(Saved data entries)

::::

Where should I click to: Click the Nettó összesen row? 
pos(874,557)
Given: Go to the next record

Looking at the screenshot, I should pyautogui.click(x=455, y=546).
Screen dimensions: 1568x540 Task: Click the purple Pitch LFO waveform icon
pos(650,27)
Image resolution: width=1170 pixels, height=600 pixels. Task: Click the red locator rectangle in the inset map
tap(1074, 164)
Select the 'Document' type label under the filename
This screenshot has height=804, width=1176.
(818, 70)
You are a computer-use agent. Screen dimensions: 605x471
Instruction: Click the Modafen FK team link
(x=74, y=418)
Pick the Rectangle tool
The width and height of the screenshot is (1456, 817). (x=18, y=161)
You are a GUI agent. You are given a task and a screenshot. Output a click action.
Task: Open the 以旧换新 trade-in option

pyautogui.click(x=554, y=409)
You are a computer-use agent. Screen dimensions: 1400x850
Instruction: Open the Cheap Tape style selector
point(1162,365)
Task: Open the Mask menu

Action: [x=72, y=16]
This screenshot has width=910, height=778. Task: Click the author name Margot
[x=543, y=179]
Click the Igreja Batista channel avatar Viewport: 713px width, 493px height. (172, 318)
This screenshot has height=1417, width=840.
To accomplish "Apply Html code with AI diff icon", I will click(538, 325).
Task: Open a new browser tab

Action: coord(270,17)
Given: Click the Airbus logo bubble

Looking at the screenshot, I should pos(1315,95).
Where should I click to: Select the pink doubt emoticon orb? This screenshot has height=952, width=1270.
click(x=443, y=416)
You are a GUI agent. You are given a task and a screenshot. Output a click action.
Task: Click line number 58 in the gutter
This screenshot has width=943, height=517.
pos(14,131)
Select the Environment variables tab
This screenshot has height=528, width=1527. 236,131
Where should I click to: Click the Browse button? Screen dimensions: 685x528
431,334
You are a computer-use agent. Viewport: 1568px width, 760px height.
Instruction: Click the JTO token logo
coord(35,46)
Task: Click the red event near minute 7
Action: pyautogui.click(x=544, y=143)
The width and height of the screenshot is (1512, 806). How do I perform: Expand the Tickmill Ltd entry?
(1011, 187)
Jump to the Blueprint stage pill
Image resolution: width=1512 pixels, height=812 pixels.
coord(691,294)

::::

WHAT IS NEEDED. Copy out every record exactly.

EXPECTED ANSWER.
Where should I click to: Click the Nettó összesen row? 
pos(874,557)
Given: Go to the next record

Looking at the screenshot, I should pyautogui.click(x=455, y=546).
Screen dimensions: 1568x540 Task: Click the purple Pitch LFO waveform icon
pos(650,27)
Image resolution: width=1170 pixels, height=600 pixels. Task: Click the red locator rectangle in the inset map
tap(1074, 164)
Select the 'Document' type label under the filename
This screenshot has height=804, width=1176.
(818, 70)
You are a computer-use agent. Screen dimensions: 605x471
Instruction: Click the Modafen FK team link
(x=74, y=418)
Pick the Rectangle tool
The width and height of the screenshot is (1456, 817). (x=18, y=161)
You are a GUI agent. You are given a task and a screenshot. Output a click action.
Task: Open the 以旧换新 trade-in option

pyautogui.click(x=554, y=409)
You are a computer-use agent. Screen dimensions: 1400x850
Instruction: Open the Cheap Tape style selector
point(1162,365)
Task: Open the Mask menu

Action: [x=72, y=16]
This screenshot has width=910, height=778. Task: Click the author name Margot
[x=543, y=179]
Click the Igreja Batista channel avatar Viewport: 713px width, 493px height. (172, 318)
This screenshot has height=1417, width=840.
To accomplish "Apply Html code with AI diff icon", I will click(538, 325).
Task: Open a new browser tab

Action: coord(270,17)
Given: Click the Airbus logo bubble

Looking at the screenshot, I should pos(1315,95).
Where should I click to: Select the pink doubt emoticon orb? This screenshot has height=952, width=1270.
click(x=443, y=416)
You are a GUI agent. You are given a task and a screenshot. Output a click action.
Task: Click line number 58 in the gutter
This screenshot has width=943, height=517.
pos(14,131)
Select the Environment variables tab
This screenshot has height=528, width=1527. 236,131
Where should I click to: Click the Browse button? Screen dimensions: 685x528
431,334
You are a computer-use agent. Viewport: 1568px width, 760px height.
Instruction: Click the JTO token logo
coord(35,46)
Task: Click the red event near minute 7
Action: pyautogui.click(x=544, y=143)
The width and height of the screenshot is (1512, 806). How do I perform: Expand the Tickmill Ltd entry?
(1011, 187)
Jump to the Blueprint stage pill
Image resolution: width=1512 pixels, height=812 pixels.
coord(691,294)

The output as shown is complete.